Morire in attesa di un posto letto o rinunciare alle cure
“Una settimana fa è morto per trauma pneumologico un anziano che aveva bisogno di essere ricoverato dopo l’attesa di una tac all’ospedale di Rossano”, racconta Nunzio Funaro, un altro protagonista dell’occupazione che da sempre si batte per ravvivare il territorio di Cariati. L’uomo aveva 82 anni e arrivava da un altro comune della costa ionica il cui nosocomio è stato chiuso dopo i tagli, quello di Trebisacce. Dopo sei ore di attesa al Giannettasio di Rossano una tac aveva mostrato che era necessario un ricovero d’urgenza, ma nell’Ospedale non c’erano posti in pneumologia.
Così è stato trasportato a Cosenza, dove il suo cuore ha cessato di battere. “Se solo ci fosse stato un piccolo ospedale con un rianimatore quella persona si sarebbe salvata. Non sarebbe stato opportuno trasferirla in altri ospedali e le cure sarebbero state immediate”, ha spiegato dopo il decesso Franco Mundo, sindaco di Trebisacce.
Gli scompensi creati dall’assenza di una rete ospedaliera per acuti sono molteplici e riguardano anche i pazienti oncologici, la ginecologia o i servizi di prevenzione, a cui, ripete Mimmo, molti pazienti rinunciano pur di non incorrere nell’attesa e nel percorso a ostacoli verso un ospedale pubblico, con conseguenze che si vedranno nel lungo termine, quando le malattie non diagnosticate per tempo insorgeranno in una fase più acuta.
La politica è ferma
Nel frattempo la politica è sorda o tentenna. Il viceministro della Salute Pierpaolo Sileri ha definito il presidio di Cariati indispensabile per “la riorganizzazione della rete ospedaliera per acuti”, ma per gli attivisti è ancora difficile entrare in contatto con il ministro Roberto Speranza, l’unico che può affermare la volontà politica di reinserire il Vittorio Cosentino nella rete ospedaliera in un momento in cui la Regione è ferma.
Il neo commissario straordinario alla Sanità Guido Longo non ha ancora effettuato un sopralluogo, in attesa di formare la squadra commissariale, mentre Gino Strada ha dichiarato che Cariati è il punto giusto da cui partire per garantire nuovamente il diritto alla salute. Ma per Funaro se la squadra di Longo sarà composta dagli stessi personaggi che hanno gravitato intorno al sistema sanitario negli ultimi anni, poco o nulla cambierà a Cariati.
“In questi anni il debito non è rientrato e i fondi sono andati al privato.

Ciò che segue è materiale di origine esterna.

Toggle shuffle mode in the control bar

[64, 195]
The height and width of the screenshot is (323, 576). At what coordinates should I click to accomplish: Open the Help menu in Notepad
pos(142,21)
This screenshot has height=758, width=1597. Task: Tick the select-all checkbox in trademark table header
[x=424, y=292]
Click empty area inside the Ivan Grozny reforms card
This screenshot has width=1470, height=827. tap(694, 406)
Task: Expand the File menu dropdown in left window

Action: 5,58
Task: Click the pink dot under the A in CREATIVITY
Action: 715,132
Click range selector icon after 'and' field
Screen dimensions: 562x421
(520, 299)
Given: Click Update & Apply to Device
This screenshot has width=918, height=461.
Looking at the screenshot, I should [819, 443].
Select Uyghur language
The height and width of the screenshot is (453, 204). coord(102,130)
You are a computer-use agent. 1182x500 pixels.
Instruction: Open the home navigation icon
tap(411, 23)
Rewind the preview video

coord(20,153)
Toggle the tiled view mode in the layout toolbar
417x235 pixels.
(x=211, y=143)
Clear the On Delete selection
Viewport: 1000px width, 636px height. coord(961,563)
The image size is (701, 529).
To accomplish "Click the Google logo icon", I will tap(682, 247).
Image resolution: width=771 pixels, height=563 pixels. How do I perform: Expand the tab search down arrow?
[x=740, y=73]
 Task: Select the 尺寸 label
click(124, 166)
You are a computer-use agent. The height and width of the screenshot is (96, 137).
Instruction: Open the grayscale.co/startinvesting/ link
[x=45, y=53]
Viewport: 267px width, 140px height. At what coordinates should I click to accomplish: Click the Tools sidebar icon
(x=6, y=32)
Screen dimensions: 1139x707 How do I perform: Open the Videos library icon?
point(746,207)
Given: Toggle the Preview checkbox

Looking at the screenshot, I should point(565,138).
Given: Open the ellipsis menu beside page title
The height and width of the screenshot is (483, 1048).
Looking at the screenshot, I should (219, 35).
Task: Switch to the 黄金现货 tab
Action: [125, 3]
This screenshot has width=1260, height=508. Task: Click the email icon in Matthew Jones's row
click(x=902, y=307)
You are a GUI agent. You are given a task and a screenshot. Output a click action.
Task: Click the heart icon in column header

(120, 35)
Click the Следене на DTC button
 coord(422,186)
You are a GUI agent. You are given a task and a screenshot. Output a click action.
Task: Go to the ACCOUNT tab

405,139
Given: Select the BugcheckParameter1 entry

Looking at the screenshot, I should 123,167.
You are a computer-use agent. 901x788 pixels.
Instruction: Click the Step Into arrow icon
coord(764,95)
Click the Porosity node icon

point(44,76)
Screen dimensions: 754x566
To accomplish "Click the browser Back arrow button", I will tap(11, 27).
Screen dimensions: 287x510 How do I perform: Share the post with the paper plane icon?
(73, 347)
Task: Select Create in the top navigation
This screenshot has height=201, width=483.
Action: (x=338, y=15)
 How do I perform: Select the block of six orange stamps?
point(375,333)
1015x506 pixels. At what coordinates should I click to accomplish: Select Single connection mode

Se Longo imposta la squadra con gli stessi, sarà un problema”, dice. Ad eccezione di qualche consigliere regionale che si è impegnato a denunciare la situazione e a portare i dossier sul tavolo del ministero, gli amministratori locali hanno sminuito l’emergenza, denunciato l’assenza di risorse per riaprire l’ospedale o fatto finta di niente. “Tutti aspettano che si spengano i riflettori”, continua Nunzio.
Per questo è necessario che Roma intervenga adesso: il timore è che quando l’emergenza sanitaria legata al Covid sarà rientrata, Cariati resterà di nuovo sola. “Mentre altrove si inizierà a essere più rilassati – conclude Mimmo – qui se non si interviene ora, mentre l’emergenza sanitaria è ancora al centro dell’attenzione di tutti, non si farà mai niente”.